Carob pods are also perfect for decorating a fruit basket or for making a pot-pourri, their powerful and very long-lasting fragrance perfumes the house for long months.
Horses also appreciate the carob, it is possible to integrate small pieces of pods in their diet.
You will find everywhere information recommending the use of carob as appetite suppressant or against infant diarrhea. We recommend that you ask your doctor for advice because it has a definite effect on intestinal transit.

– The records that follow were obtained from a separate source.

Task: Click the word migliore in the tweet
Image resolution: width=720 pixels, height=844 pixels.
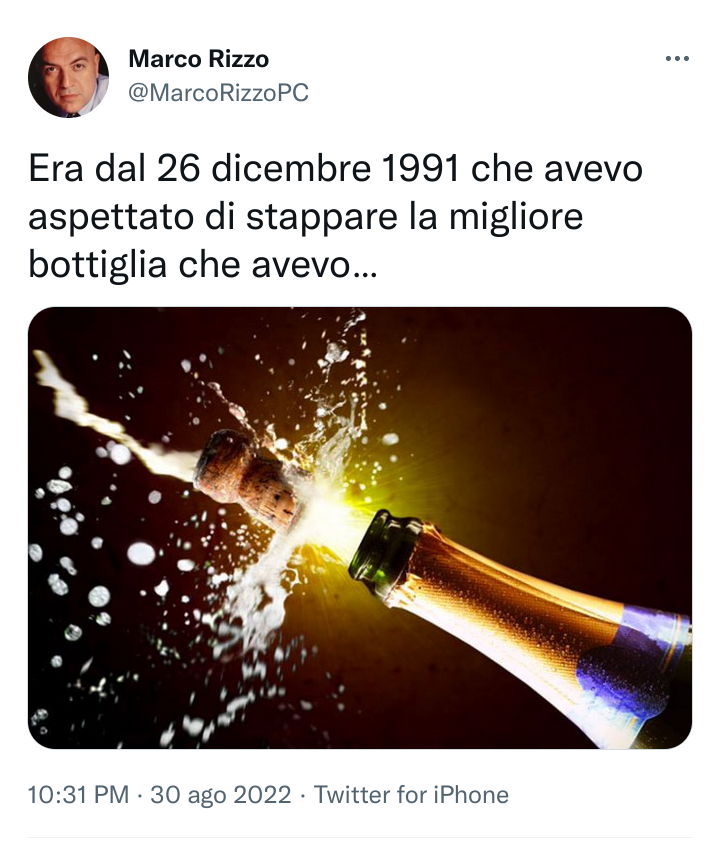Action: (x=516, y=217)
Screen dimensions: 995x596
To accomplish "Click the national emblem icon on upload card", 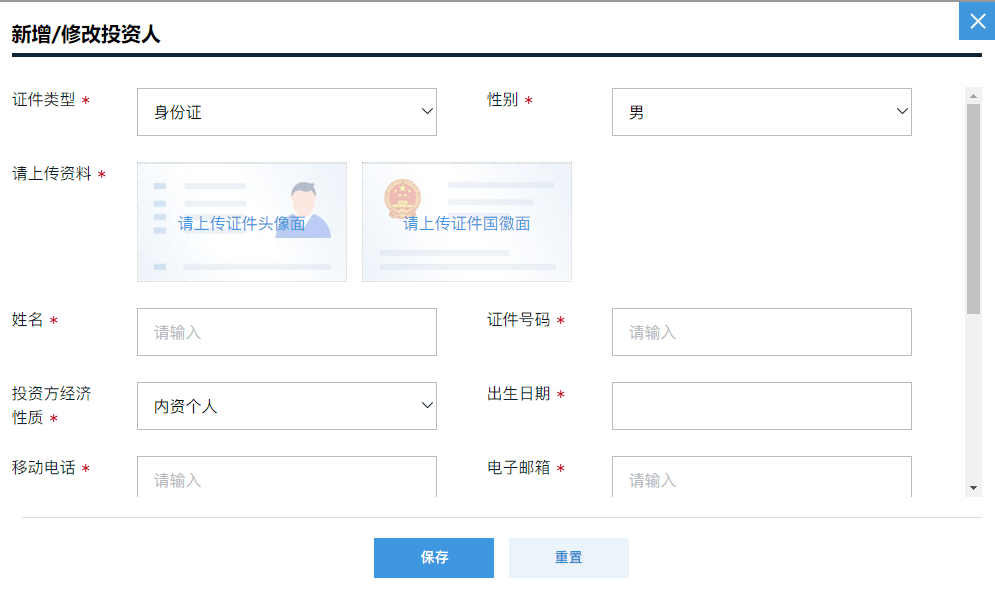I will click(402, 197).
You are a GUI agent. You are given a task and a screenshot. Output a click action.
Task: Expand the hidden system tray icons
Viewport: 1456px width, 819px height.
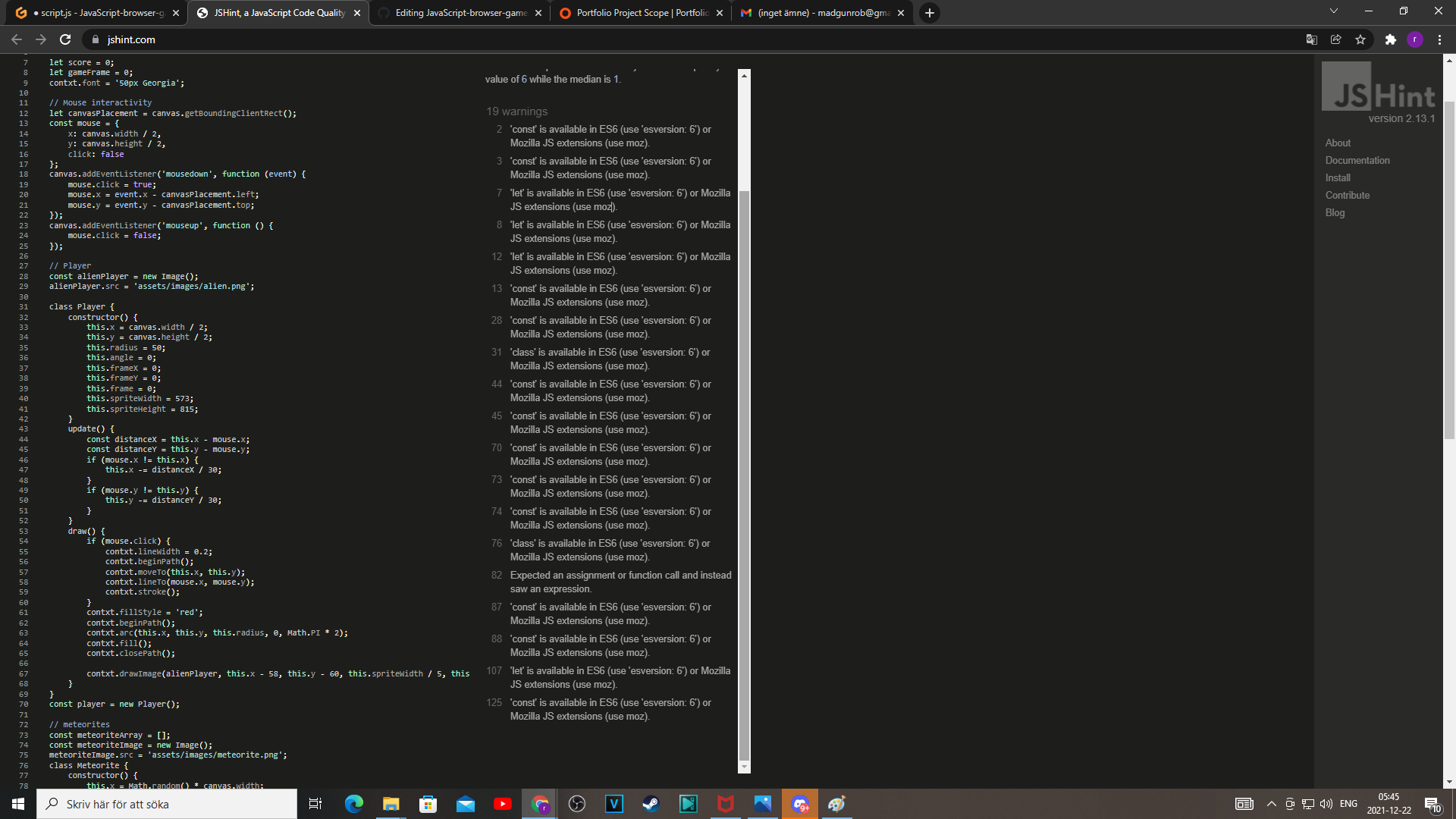1270,804
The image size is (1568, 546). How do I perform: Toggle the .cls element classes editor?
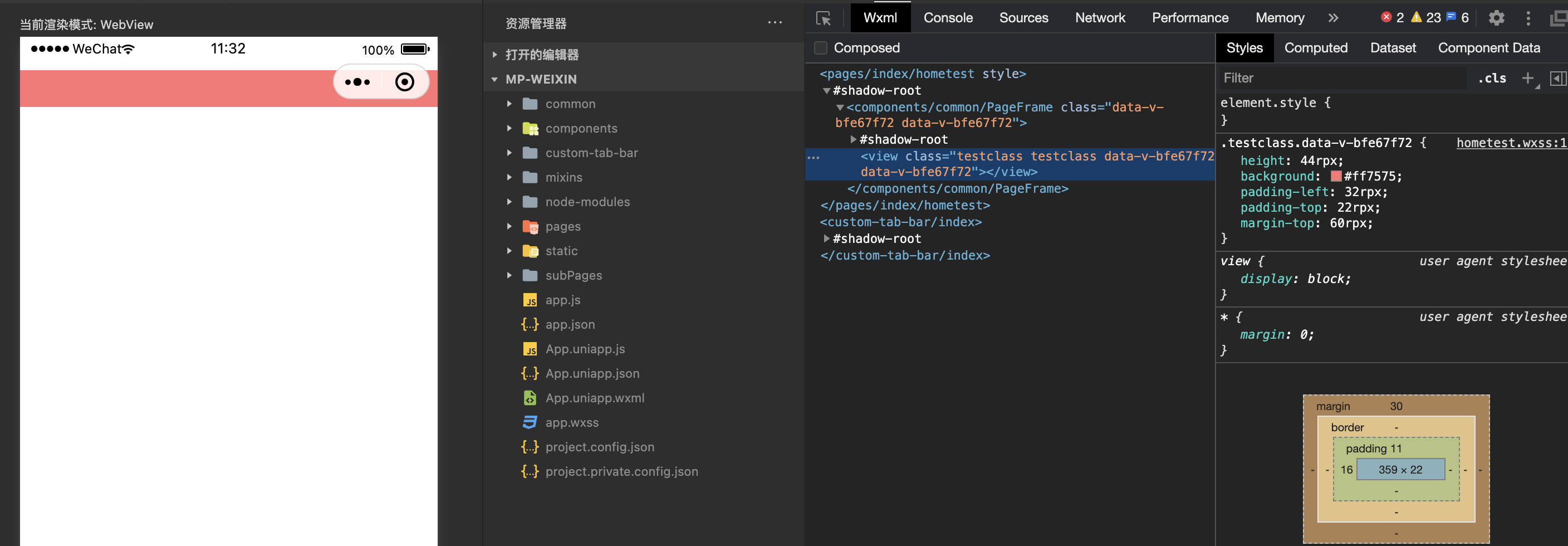pos(1492,78)
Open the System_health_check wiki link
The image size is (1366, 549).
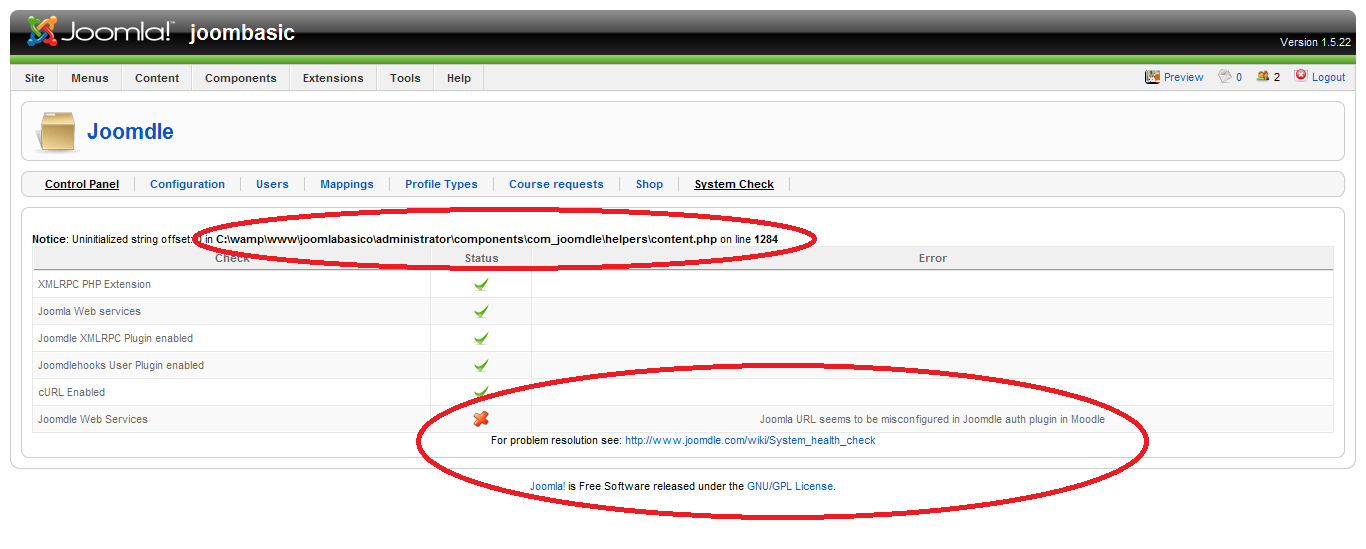pos(750,440)
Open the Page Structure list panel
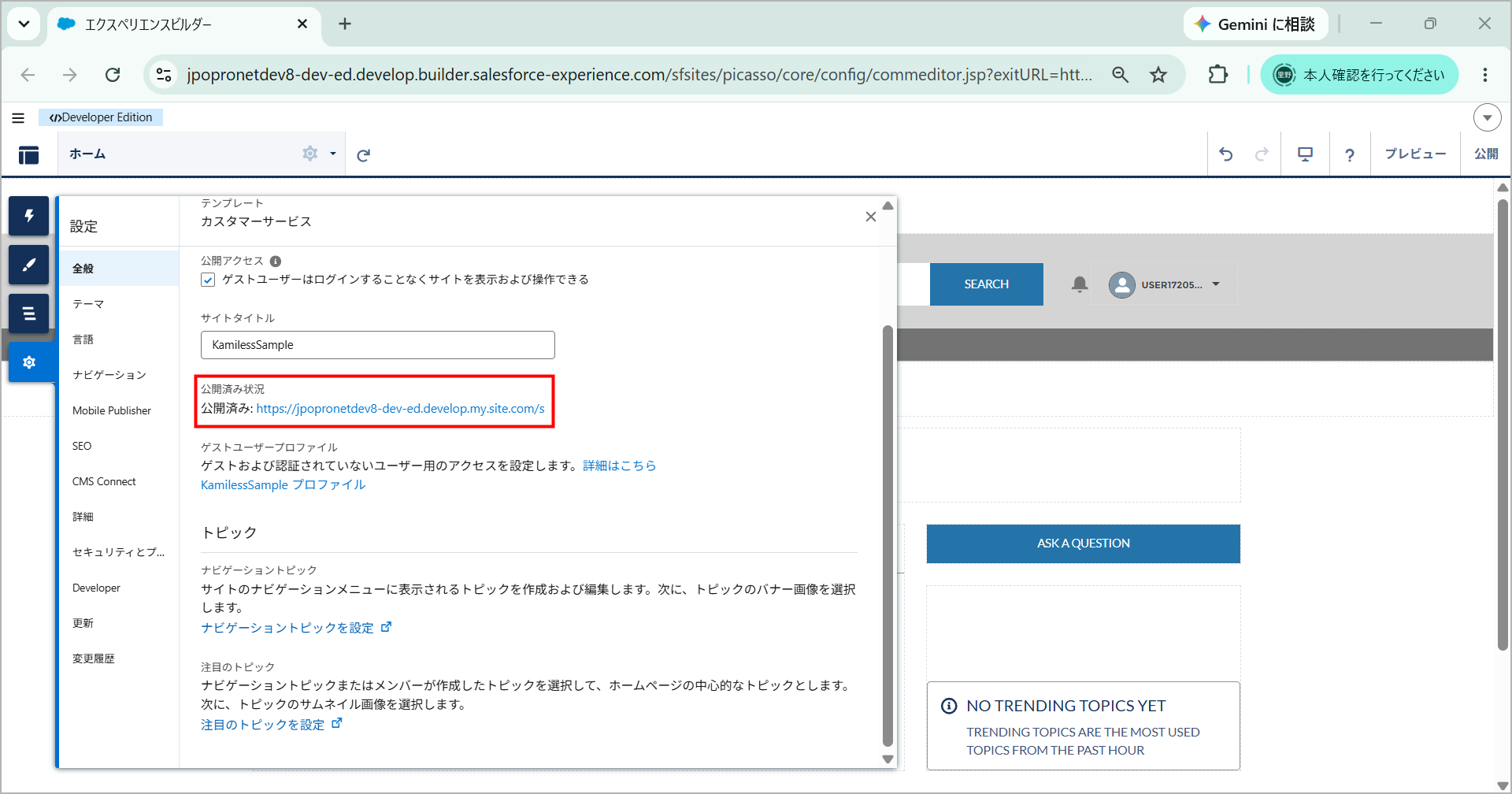This screenshot has width=1512, height=794. click(x=29, y=314)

The carob has been exploited in different ways throughout history: from Egyptians who used the flour to stiffen the bands of mummies, to the legend that because of their constant weight, the seeds were used in antiquity to measure the weight of gold (carob = carat), up to some elders in the Southwest who tell that when they were children, they were entitled to have some carob pods (present at the time in country grocery stores) as snacks. Having fallen into disuse around 1930, the carob bean has found new applications in the modern diet through the industry which employs two products derived from the carob bean: carob flour used as a food supplement and as a chocolate substitute, and carob bean flour, also known as carob gum (E410), comes from the thin brown shell that covers the seeds and contains a white, translucent endosperm that acts as a thickener.
"On the narrow dock of the port, an old steamer discharges carobs..." (Henry de Monfreid, Hachich Cruise).